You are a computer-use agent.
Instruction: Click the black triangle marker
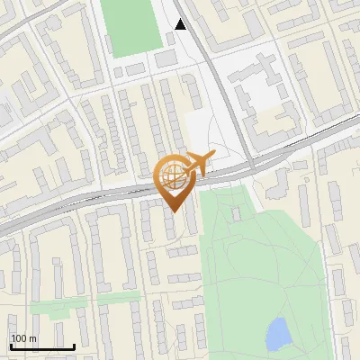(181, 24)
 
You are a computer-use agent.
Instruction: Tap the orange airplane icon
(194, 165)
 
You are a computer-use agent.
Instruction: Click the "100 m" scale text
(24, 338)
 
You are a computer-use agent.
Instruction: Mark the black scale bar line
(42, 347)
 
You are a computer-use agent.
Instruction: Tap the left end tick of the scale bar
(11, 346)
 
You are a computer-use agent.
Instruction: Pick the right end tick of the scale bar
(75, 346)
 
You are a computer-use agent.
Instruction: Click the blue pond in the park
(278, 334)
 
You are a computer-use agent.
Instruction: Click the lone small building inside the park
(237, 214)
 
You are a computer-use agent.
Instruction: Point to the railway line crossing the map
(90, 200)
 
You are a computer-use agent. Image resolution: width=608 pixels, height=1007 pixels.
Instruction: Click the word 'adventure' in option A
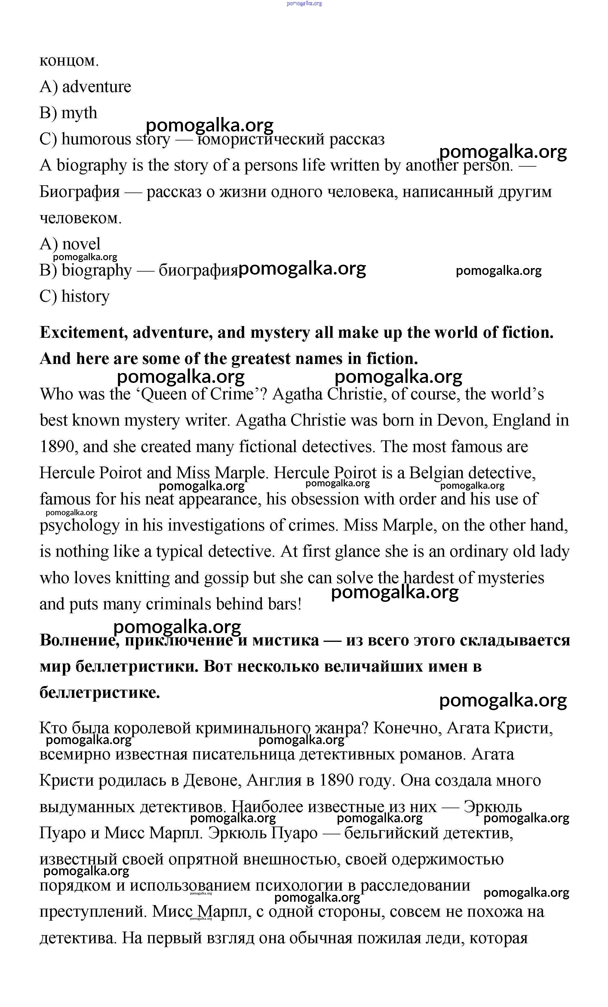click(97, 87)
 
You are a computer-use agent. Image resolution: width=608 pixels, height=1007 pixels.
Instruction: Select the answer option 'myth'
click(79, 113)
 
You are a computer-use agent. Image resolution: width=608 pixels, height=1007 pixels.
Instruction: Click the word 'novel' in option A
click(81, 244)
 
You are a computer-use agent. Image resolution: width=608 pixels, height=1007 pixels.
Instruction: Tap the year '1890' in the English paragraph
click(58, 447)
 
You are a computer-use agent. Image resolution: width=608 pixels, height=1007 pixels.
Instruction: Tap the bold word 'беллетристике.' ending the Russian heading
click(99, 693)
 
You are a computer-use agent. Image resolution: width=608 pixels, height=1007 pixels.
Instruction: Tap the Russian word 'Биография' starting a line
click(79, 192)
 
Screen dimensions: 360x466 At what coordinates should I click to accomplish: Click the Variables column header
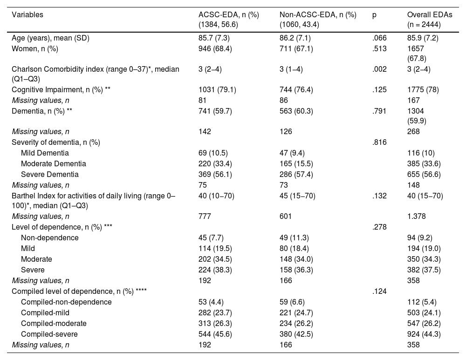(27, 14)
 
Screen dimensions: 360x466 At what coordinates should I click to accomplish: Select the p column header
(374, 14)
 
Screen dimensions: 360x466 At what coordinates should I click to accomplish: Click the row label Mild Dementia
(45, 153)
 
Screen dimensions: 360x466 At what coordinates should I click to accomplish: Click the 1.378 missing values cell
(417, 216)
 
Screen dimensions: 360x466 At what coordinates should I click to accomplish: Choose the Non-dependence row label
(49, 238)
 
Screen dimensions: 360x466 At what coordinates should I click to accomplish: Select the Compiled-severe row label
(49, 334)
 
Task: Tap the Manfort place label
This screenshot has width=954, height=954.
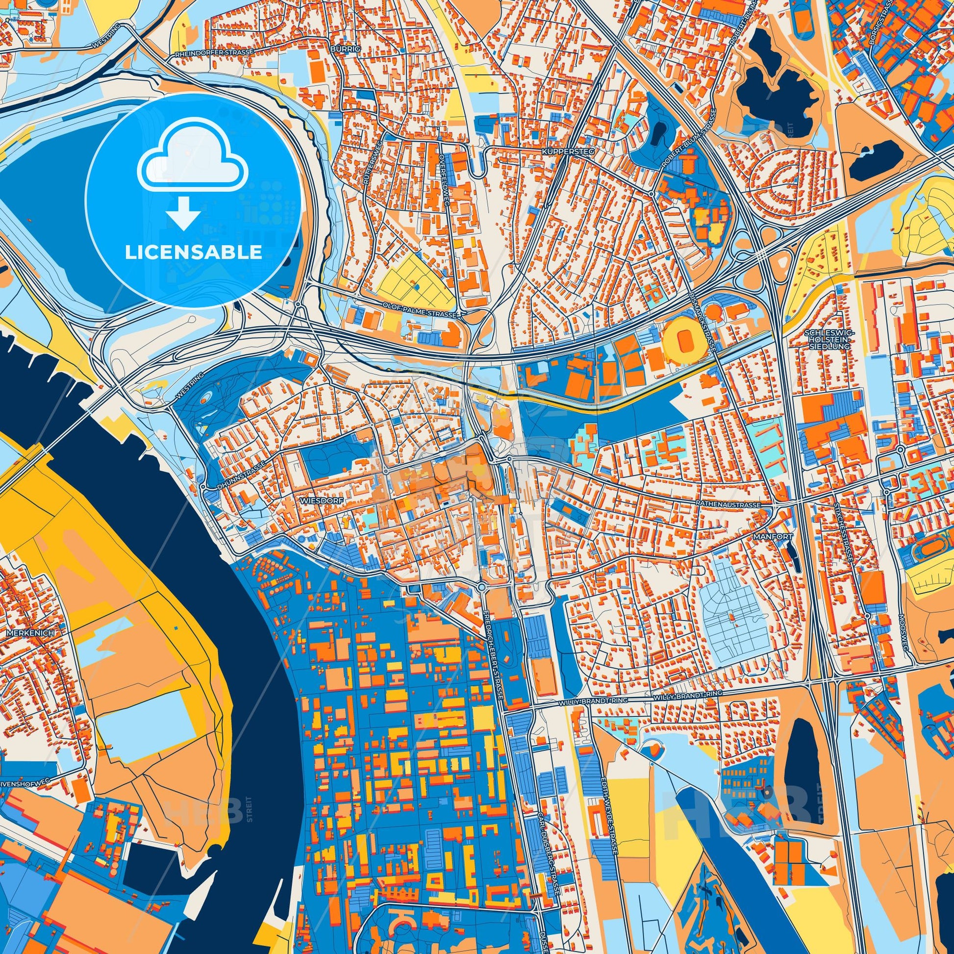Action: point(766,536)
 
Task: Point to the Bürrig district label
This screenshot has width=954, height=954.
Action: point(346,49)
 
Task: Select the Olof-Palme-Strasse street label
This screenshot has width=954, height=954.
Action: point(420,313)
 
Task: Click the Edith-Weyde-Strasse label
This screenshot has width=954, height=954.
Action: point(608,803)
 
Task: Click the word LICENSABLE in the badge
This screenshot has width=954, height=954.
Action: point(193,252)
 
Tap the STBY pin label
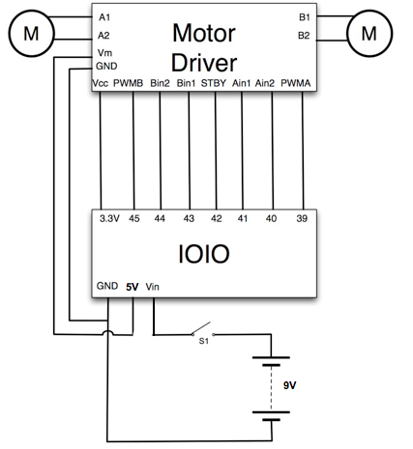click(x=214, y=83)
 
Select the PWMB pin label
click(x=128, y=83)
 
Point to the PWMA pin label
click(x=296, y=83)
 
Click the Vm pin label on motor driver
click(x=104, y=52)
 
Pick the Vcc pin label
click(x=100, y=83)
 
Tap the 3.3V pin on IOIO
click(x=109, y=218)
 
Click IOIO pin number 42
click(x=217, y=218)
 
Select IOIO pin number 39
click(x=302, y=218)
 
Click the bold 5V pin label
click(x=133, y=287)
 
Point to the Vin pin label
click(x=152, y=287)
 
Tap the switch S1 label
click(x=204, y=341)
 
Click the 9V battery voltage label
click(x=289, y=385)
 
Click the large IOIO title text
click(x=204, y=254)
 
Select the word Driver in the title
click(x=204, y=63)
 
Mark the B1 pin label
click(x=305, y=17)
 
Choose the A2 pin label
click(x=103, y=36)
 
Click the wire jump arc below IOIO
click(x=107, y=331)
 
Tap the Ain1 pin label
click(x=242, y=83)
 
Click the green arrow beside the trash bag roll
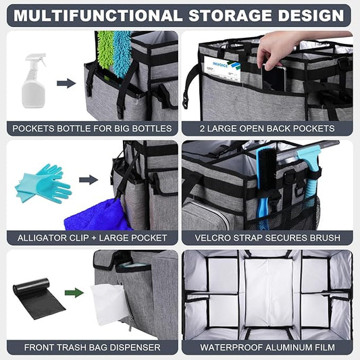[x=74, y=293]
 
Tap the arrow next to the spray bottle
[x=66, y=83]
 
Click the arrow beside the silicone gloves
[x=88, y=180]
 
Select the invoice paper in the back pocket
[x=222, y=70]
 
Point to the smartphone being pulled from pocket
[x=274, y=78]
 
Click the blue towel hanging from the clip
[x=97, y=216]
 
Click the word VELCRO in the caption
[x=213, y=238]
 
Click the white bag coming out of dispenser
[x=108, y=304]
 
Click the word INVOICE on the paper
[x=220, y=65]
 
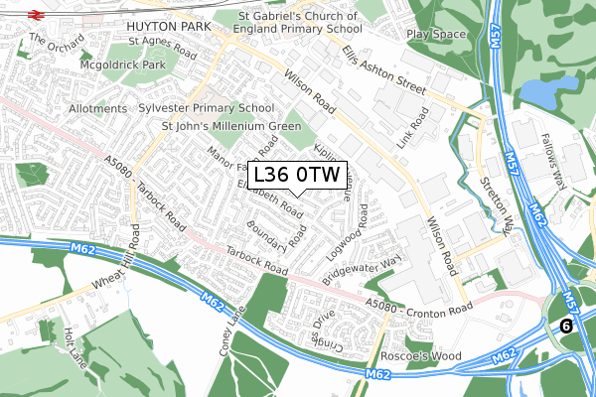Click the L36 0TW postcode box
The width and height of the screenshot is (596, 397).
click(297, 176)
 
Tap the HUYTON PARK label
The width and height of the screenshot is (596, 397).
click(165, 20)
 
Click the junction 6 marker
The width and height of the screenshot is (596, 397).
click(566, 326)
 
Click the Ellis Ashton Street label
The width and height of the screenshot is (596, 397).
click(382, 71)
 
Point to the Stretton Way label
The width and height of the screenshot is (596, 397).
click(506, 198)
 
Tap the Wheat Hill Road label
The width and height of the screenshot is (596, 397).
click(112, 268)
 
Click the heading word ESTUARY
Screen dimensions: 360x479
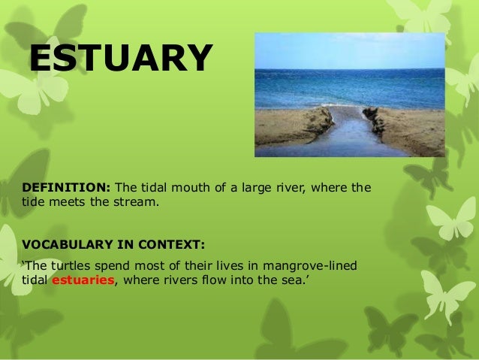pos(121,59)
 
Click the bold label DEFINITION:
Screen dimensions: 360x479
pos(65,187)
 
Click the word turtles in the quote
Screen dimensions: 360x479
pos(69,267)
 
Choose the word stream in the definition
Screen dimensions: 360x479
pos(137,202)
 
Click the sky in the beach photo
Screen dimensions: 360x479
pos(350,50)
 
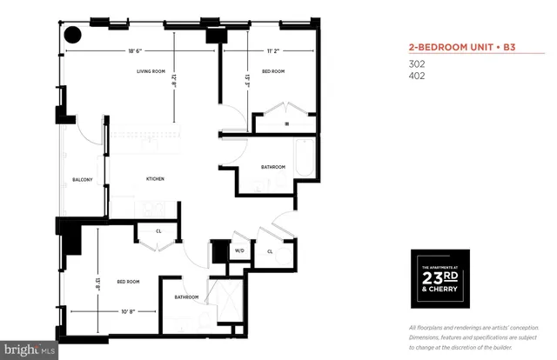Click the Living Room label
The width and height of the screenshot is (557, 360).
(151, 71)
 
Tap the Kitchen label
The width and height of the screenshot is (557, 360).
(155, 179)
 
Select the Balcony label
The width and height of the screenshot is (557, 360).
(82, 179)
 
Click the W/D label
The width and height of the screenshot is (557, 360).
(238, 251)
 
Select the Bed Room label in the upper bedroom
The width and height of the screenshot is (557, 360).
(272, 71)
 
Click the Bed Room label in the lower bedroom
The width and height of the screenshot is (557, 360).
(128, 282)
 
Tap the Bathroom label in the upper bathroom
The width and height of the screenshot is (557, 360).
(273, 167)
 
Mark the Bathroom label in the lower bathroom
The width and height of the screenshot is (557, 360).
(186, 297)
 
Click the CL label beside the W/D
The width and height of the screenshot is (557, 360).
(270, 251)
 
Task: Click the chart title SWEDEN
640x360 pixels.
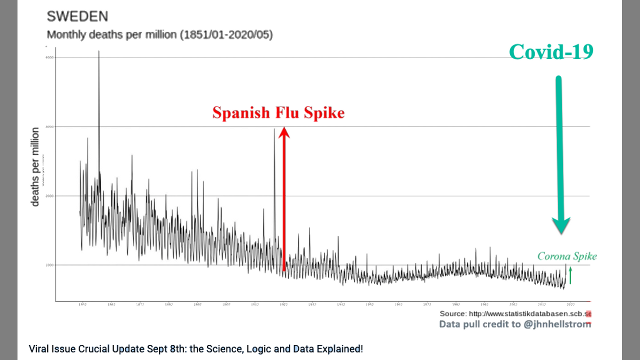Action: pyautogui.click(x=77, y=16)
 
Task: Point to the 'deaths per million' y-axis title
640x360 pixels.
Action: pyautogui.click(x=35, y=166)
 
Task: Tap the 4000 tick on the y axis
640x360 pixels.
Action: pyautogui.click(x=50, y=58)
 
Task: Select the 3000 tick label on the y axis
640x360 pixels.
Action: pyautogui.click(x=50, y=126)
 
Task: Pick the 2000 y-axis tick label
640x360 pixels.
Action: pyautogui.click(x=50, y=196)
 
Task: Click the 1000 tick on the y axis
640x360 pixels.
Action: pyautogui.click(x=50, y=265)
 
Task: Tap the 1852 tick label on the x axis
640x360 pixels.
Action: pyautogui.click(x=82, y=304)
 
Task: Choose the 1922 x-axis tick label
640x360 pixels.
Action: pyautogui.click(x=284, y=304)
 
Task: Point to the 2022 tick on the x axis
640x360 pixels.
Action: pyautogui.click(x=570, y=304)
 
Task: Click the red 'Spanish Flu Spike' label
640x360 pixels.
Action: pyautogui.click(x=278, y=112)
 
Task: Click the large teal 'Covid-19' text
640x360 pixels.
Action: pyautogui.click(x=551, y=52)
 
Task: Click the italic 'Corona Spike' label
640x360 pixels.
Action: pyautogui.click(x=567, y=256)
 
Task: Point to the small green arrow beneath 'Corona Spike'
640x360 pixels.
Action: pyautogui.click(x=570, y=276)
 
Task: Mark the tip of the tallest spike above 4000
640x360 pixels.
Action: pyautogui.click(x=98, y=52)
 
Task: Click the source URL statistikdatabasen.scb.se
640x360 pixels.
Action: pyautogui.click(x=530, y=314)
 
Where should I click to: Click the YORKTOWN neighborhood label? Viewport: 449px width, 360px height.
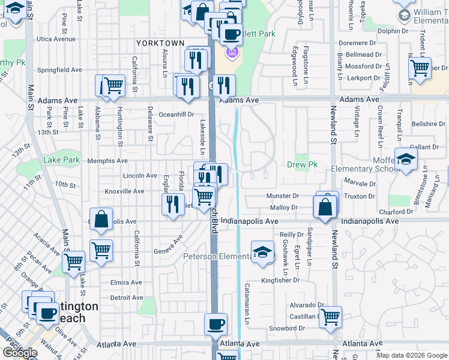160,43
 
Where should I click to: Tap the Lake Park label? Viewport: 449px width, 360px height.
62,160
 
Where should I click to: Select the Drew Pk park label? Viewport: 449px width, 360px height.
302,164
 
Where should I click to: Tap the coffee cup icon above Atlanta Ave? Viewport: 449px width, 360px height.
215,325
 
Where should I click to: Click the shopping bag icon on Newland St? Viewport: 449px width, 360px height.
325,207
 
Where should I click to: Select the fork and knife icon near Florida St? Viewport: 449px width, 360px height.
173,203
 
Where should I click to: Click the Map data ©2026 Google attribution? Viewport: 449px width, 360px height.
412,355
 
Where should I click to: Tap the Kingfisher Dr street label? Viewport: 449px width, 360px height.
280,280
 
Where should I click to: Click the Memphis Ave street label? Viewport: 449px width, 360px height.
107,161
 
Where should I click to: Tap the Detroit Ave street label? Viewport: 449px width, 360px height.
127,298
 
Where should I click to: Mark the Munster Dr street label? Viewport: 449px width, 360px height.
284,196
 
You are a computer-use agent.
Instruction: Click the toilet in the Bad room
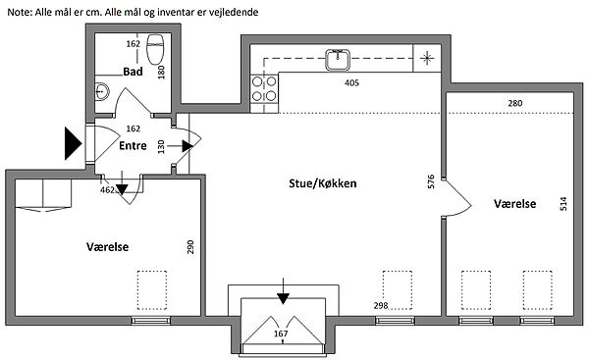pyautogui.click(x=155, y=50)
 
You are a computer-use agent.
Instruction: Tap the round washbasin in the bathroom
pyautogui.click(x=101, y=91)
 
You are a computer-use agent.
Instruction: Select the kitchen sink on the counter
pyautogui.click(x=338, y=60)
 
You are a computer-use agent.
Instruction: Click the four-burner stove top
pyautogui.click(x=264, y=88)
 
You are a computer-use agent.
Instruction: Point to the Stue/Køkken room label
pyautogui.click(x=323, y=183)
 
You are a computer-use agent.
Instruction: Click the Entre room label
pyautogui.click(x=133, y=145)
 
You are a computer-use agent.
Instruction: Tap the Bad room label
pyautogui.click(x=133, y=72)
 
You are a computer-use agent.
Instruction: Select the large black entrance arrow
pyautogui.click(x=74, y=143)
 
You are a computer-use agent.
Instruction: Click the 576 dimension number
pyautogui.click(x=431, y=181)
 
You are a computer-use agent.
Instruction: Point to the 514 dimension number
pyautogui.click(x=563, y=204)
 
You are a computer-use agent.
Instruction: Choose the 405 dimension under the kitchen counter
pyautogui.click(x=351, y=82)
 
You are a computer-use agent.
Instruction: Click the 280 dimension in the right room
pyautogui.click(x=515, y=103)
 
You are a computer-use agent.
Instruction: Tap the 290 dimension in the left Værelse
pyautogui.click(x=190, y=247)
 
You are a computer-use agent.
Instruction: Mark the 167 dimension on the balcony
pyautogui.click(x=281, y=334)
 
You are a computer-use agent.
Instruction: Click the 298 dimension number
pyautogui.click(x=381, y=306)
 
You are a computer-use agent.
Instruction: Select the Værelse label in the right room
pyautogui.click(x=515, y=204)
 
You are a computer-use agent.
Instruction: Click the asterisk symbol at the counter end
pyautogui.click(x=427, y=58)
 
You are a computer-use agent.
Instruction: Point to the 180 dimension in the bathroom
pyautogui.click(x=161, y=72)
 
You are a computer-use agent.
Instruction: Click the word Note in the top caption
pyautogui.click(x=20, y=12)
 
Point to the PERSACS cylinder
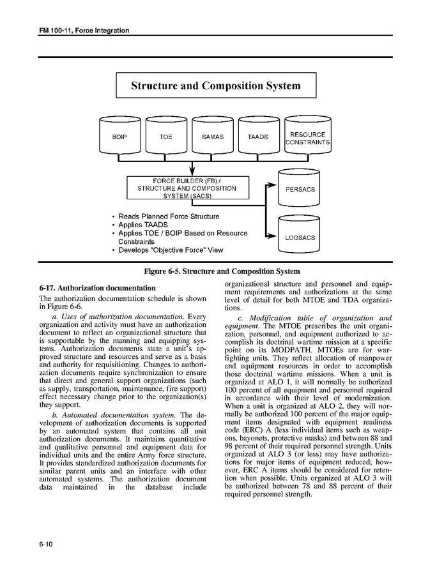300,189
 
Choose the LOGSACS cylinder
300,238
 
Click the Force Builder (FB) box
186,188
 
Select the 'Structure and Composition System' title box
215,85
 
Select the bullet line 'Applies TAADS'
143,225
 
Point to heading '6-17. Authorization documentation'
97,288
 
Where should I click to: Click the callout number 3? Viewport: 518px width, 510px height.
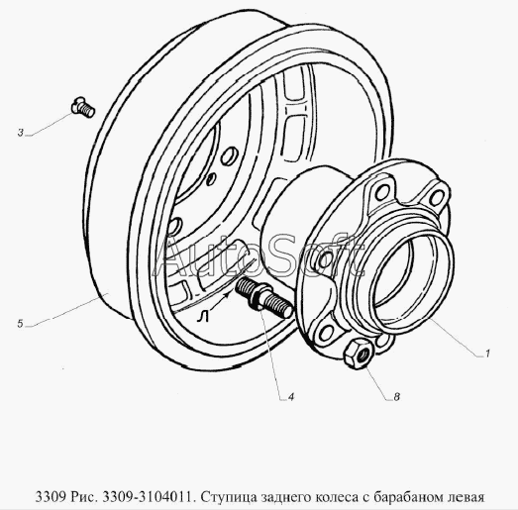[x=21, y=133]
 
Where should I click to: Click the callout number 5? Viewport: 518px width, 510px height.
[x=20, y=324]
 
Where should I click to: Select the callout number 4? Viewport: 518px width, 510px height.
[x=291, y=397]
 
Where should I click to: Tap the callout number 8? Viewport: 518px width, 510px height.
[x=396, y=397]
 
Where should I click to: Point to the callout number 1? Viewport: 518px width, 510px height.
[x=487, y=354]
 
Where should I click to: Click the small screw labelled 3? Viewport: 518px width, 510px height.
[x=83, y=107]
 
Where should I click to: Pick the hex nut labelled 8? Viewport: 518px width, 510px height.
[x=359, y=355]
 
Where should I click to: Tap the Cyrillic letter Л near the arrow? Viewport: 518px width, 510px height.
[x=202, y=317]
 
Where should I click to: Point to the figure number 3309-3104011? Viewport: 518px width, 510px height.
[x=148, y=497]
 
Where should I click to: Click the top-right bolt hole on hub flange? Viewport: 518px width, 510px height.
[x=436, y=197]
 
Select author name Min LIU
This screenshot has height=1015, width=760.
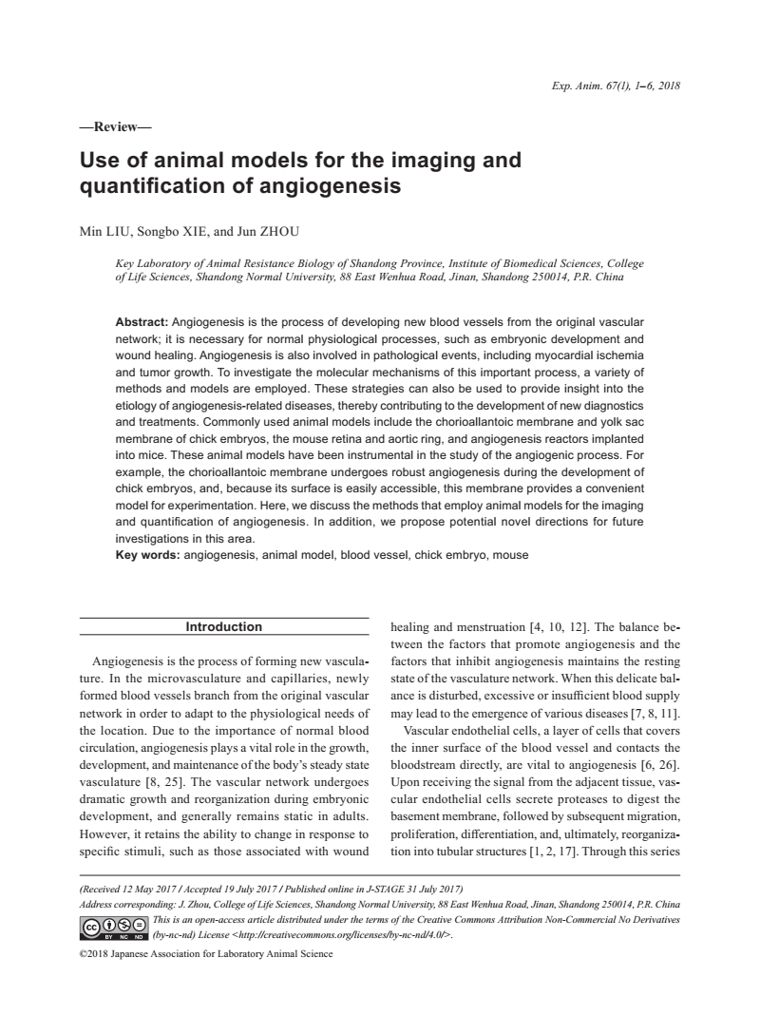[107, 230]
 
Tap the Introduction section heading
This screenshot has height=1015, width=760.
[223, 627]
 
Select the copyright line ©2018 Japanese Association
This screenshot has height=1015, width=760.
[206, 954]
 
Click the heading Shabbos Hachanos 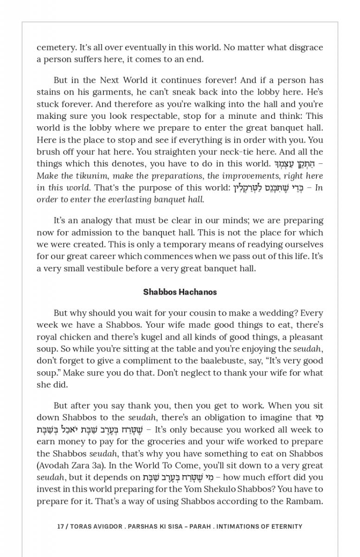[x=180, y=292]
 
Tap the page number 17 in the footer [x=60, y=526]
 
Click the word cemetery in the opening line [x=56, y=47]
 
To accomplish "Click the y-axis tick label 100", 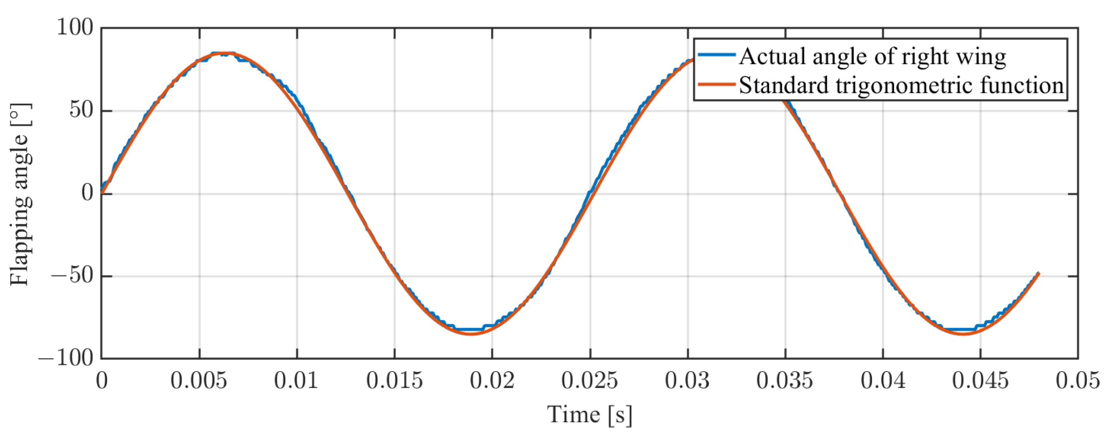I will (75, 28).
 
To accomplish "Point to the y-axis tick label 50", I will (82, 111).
────────────────
→ Task
Rewrite the listing from the line with "Click the arrow beside the silicone gloves" up to and including the line with "pos(65,187)", replacing "label" with "tag" and changing nothing else. Leave the pictures out.

→ In response
Click the arrow beside the silicone gloves
[x=88, y=180]
 
Select the invoice paper in the back pocket
[x=222, y=70]
 
Point to the smartphone being pulled from pocket
[x=274, y=78]
 
Click the blue towel hanging from the clip
[x=97, y=216]
 
Click the word VELCRO in the caption
[x=213, y=238]
 
Click the white bag coming out of dispenser
[x=108, y=304]
 
Click the word INVOICE on the paper
[x=220, y=65]
 
Click the L36 0TW postcode box
The width and height of the screenshot is (596, 397).
click(297, 176)
 
Tap the HUYTON PARK tag
The width and height of the screenshot is (596, 397).
click(165, 20)
 
Click the junction 6 marker
The width and height of the screenshot is (596, 397).
click(566, 326)
 
Click the Ellis Ashton Street tag
The width and height of the screenshot is (596, 397).
click(382, 71)
 
Point to the Stretton Way tag
The width and height of the screenshot is (596, 397).
click(506, 198)
 
Tap the Wheat Hill Road tag
The width and height of the screenshot is (596, 397).
click(112, 268)
 
Click the heading word ESTUARY
Screen dimensions: 360x479
pos(121,59)
 
Click the bold tag DEFINITION:
Screen dimensions: 360x479
pos(65,187)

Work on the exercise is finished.